Challenge
Reproduce the lines word for word, from the line containing "ตั้งค่าคุกกี้ (1151, 1205)" through the end of the items. Leave the pictures out of your answer.

Pointing data for screenshots
>> begin
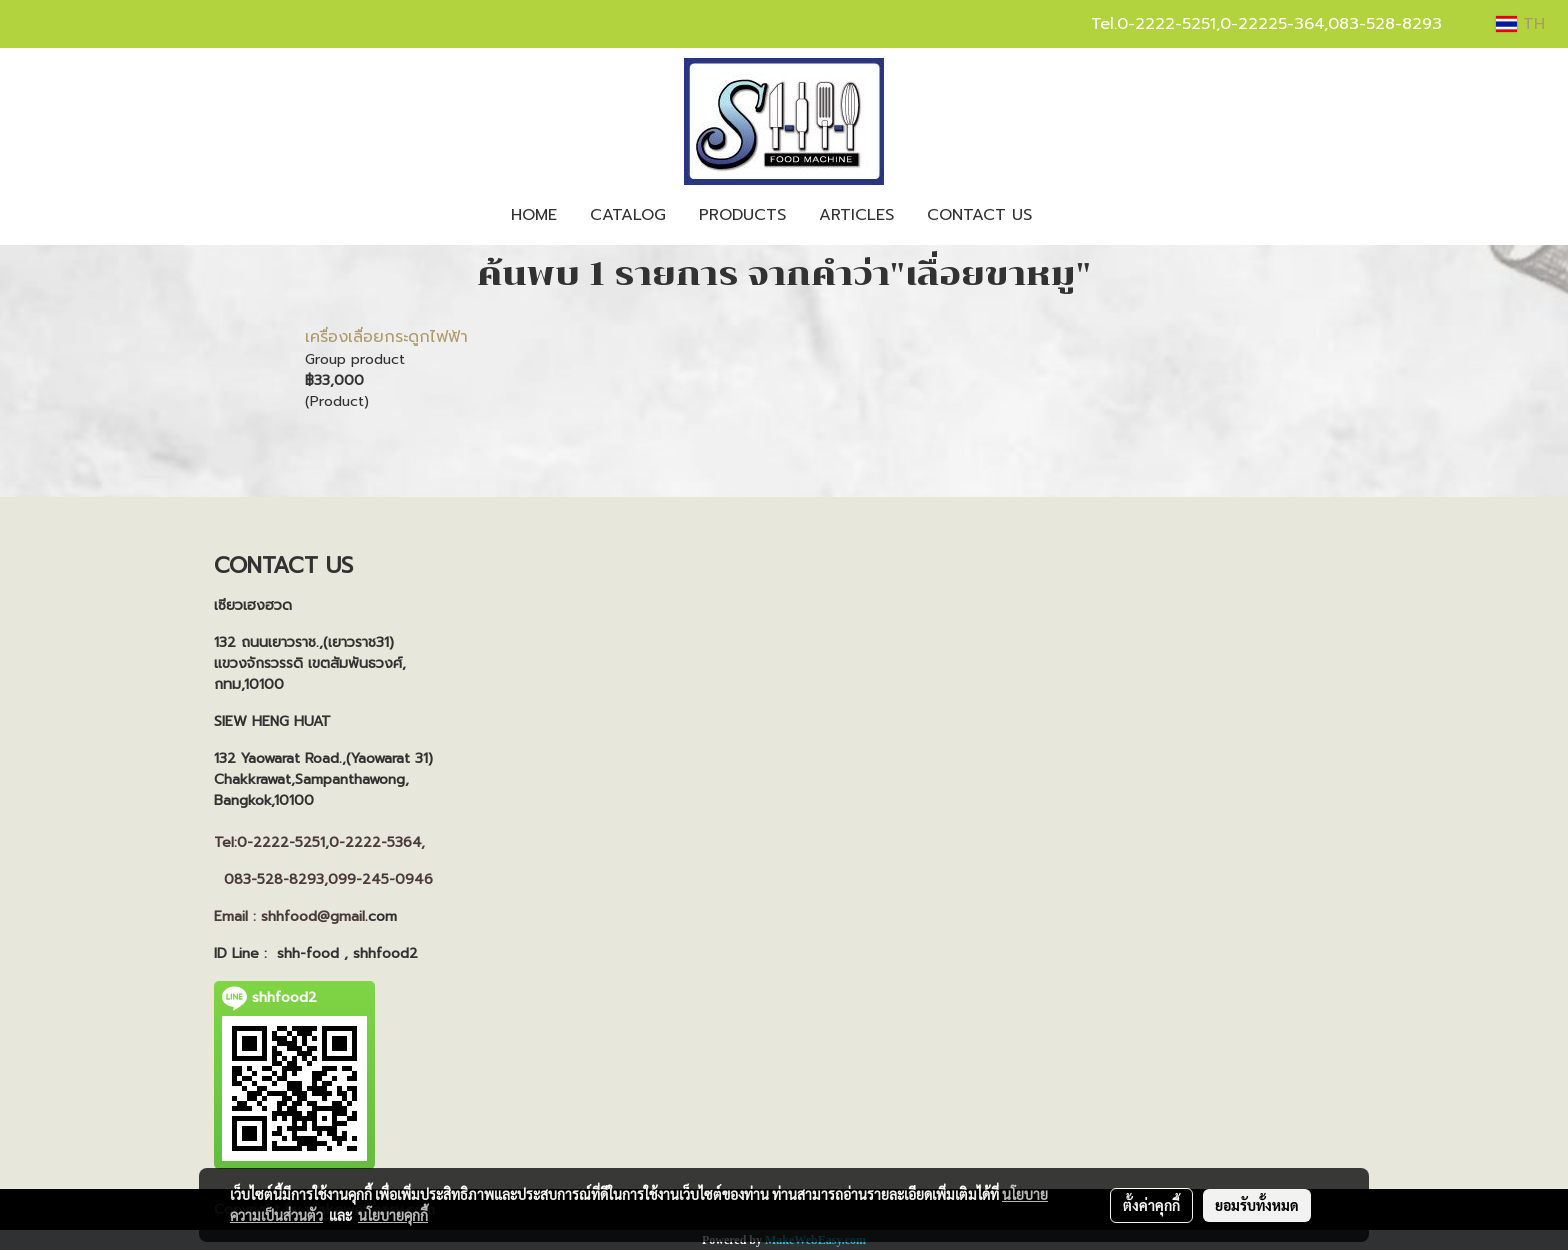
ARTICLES (856, 215)
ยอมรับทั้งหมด (1257, 1205)
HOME (534, 215)
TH (1520, 24)
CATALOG (628, 215)
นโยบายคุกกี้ (393, 1215)
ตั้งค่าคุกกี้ (1151, 1205)
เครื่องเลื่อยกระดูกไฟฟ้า (386, 337)
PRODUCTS (742, 215)
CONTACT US (979, 215)
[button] (1066, 215)
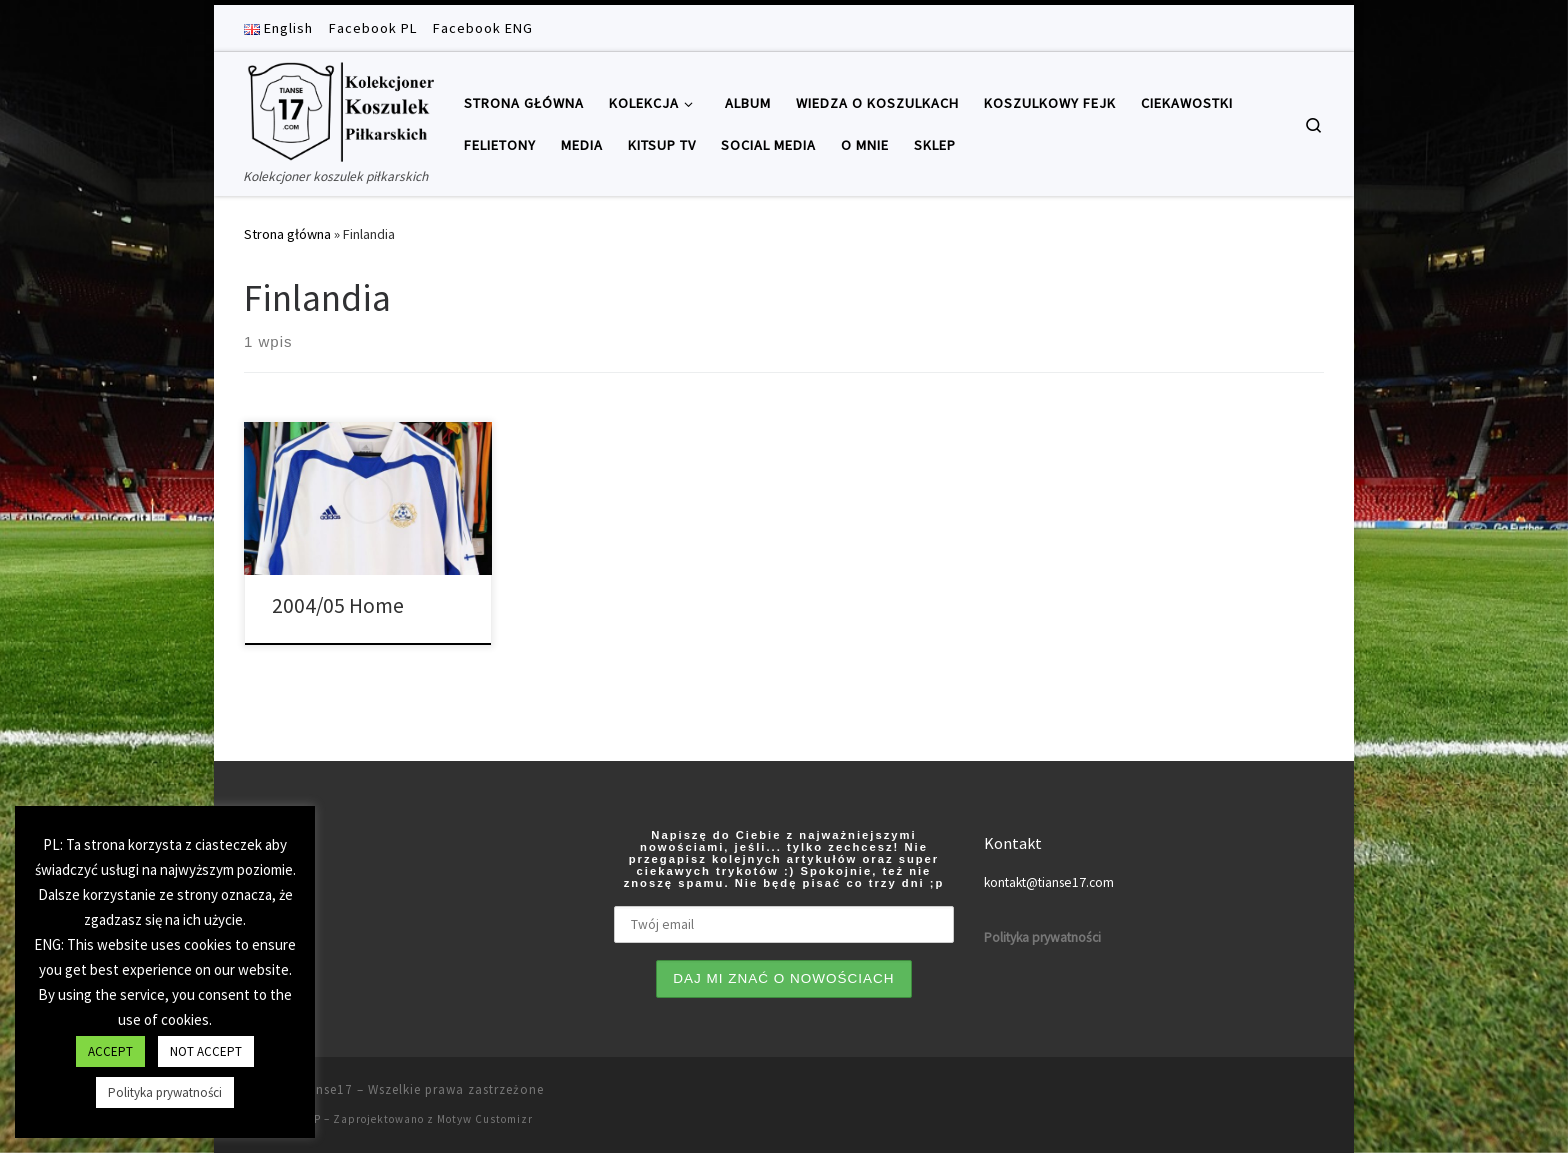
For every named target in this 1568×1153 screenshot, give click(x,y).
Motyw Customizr (485, 1119)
>> end
Written response
ตั้งค่าคุกกี้ (1151, 1205)
เครื่องเลื่อยกระดูกไฟฟ้า (386, 337)
PRODUCTS (742, 215)
CONTACT US (979, 215)
[button] (1066, 215)
For every named target in this 1568×1153 screenshot, give click(x,y).
Motyw Customizr (485, 1119)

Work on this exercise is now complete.